New NGate Malware Variant Hides Inside Trojanized HandyPay NFC App to Steal Payment Card Data
ESET researchers have uncovered a new NGate malware variant that trojanizes the legitimate Android NFC relay app HandyPay, enabling attackers to steal payment card data and PINs for contactless ATM cash-outs.
ESET researchers have discovered a new variant of the NGate malware family that takes a novel approach to NFC-based payment fraud. Instead of relying on the open-source NFCGate tool used in previous campaigns, this variant trojanizes the legitimate Android application HandyPay, a legitimate app designed to relay NFC data between devices. The malicious code, which shows signs of being AI-generated, allows attackers to intercept NFC data from victims' payment cards and relay it to their own devices for contactless ATM withdrawals and unauthorized payments.
The campaign has been active since November 2025 and specifically targets Android users in Brazil. The trojanized HandyPay app is distributed through two primary channels: a website impersonating the Brazilian lottery Rio de Prêmios and a fake Google Play page promoting a supposed card protection app. Both distribution sites were hosted on the same domain, strongly suggesting a single threat actor is behind the operation. This is not the first NGate campaign to target Brazil; ESET's H2 2025 Threat Report highlighted that NFC-based attacks are expanding into new regions, with Brazil previously targeted by a variant called PhantomCard.

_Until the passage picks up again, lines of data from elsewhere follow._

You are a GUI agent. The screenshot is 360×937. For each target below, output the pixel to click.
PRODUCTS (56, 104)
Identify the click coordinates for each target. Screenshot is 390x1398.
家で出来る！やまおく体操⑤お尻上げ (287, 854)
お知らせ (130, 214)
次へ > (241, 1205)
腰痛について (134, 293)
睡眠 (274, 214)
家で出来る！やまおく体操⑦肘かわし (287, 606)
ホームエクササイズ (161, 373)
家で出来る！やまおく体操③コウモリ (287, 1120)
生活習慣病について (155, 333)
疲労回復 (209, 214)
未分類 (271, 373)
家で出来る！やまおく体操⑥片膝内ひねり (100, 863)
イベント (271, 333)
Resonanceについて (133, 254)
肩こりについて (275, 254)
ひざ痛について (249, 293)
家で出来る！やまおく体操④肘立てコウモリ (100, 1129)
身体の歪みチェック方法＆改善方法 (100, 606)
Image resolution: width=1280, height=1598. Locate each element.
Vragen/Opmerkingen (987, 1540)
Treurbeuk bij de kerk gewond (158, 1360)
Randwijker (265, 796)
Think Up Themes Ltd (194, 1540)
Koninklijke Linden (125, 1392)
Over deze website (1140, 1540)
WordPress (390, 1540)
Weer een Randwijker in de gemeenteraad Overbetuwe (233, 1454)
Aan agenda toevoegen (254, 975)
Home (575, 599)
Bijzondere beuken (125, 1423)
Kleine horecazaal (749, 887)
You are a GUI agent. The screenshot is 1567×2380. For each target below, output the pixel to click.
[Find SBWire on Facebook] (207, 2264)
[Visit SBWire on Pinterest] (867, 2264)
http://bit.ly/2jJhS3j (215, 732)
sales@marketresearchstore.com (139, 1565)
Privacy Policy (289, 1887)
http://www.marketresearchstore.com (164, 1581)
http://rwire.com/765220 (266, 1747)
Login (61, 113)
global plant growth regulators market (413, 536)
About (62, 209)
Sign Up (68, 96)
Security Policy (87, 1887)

The malicious code embedded in HandyPay serves two primary purposes. First, it relays NFC data from the victim's payment card to the attacker's device, enabling contactless transactions. Second, it captures the victim's payment card PIN and exfiltrates it to the operators' command-and-control server. This combination of capabilities allows attackers to perform ATM cash-outs and make unauthorized payments without needing physical access to the victim's card.
ESET researchers believe the threat actors chose to trojanize HandyPay rather than use existing malware-as-a-service (MaaS) kits like NFU Pay or TX-NFC due to cost considerations. NFU Pay advertises its product for nearly $400 per month, while TX-NFC costs around $500 per month. In contrast, HandyPay only asks for a €9.99 per month donation, making it a significantly cheaper alternative. Additionally, HandyPay natively requires no special permissions beyond being set as the default payment app, helping the attackers avoid raising suspicion.
The malicious code used to trojanize HandyPay shows signs of having been produced with the help of generative AI tools. Specifically, the malware logs contain emoji typical of AI-generated text, suggesting that large language models were involved in generating or modifying the code. This fits a broader trend in which GenAI is lowering the barrier to entry for cybercriminals, enabling them to create sophisticated malware with less technical expertise.
Google has been notified of the findings through the App Defense Alliance partnership, and Google Play Protect, which is enabled by default on Android devices with Google Play services, automatically blocks known versions of this malware. ESET also reached out to the HandyPay developer, who confirmed they are conducting an internal investigation. The trojanized version of HandyPay has never been available on the official Google Play store.
This discovery highlights the evolving sophistication of NFC-based attacks and the increasing use of legitimate applications as vehicles for malware. As the ecosystem supporting NFC threats becomes more robust, with MaaS offerings like NFU Pay and TX-NFC actively marketed on Telegram, threat actors are experimenting with fresh social engineering approaches and combining NFC abuse with banking trojan capabilities. Users are advised to only download apps from official app stores and to be cautious of unsolicited links or websites promoting security or payment applications.